Judo Bank, the nascent fintech for SMEs, is once more on the hunt for cash, hoping to find another $400 million in a round 3 capital raise, just seven months after it set the Australian record for private funding for a startup round, with the same figure.
The digital bank’s round 2 was initially meant to be $200 million last July, but doubled in response to strong investor demand.
Co-founder and co-CEO, David Hornery, said the bank was looking for another $400 million over the next three months to help fund its ongoing national expansion.
“The continued support we are seeing from the investment community, including our existing private and institutional shareholders, demonstrates the strength of the ongoing commitment to Judo Bank, and the fundamental belief in our mission to help SMEs access the funding they need, when they need it,” he said.
In less than a year, Judo Bank has lent more than $1.1 billion to Australian SMEs as well as taking more than $1 billion in deposits.
Hornery said the fresh round “will add further depth to our provision of funding” to support SMEs.
Judo’s existing backers include Bain Capital Credit, Tikehau Capital, Myer Family Investments, OPTrust, the Abu Dhabi Capital Group, Ironbridge, and SPF Investment Management. China’s New Hope is also believed to be one of the company’s backers.

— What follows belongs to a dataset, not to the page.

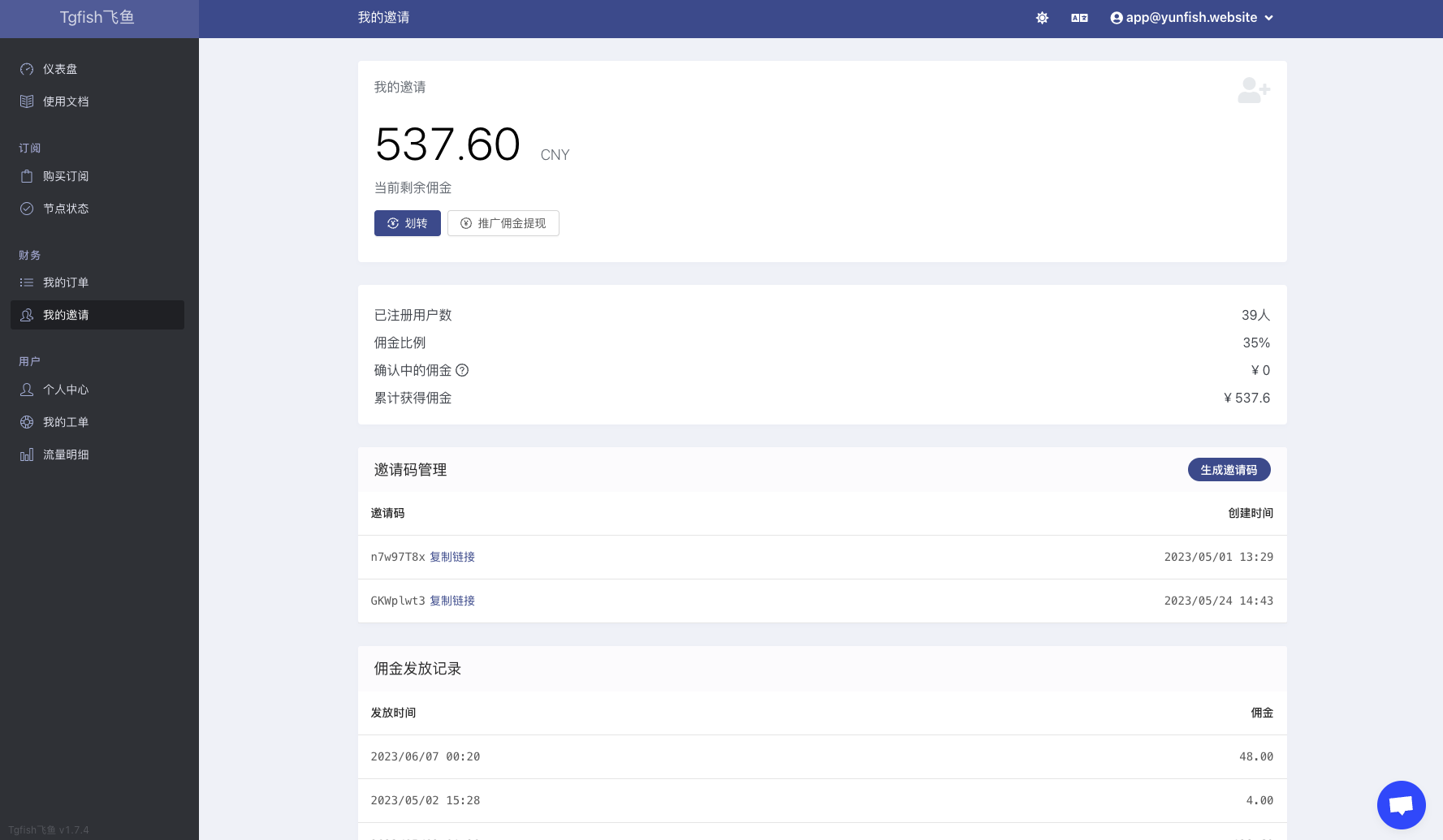Screen dimensions: 1443x840
Task: Copy link for invite code GKWplwt3
Action: point(452,601)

The new round will take the total raised to $940 million, with the fintech kicking off with $140 million in 2018.
The fresh cash should push the neobank into unicorn territory on its valuation.
ASX-listed fintech Prospa (ASX: PGL), which lends to small business and when public in June last year with a $110 million IPO that valued the business at $610 million at $3.78 a share, is expected to write around $640 million in SME loans in 2020. But its share price was hammered late last year following a profit downgrade and currently sits just above $2.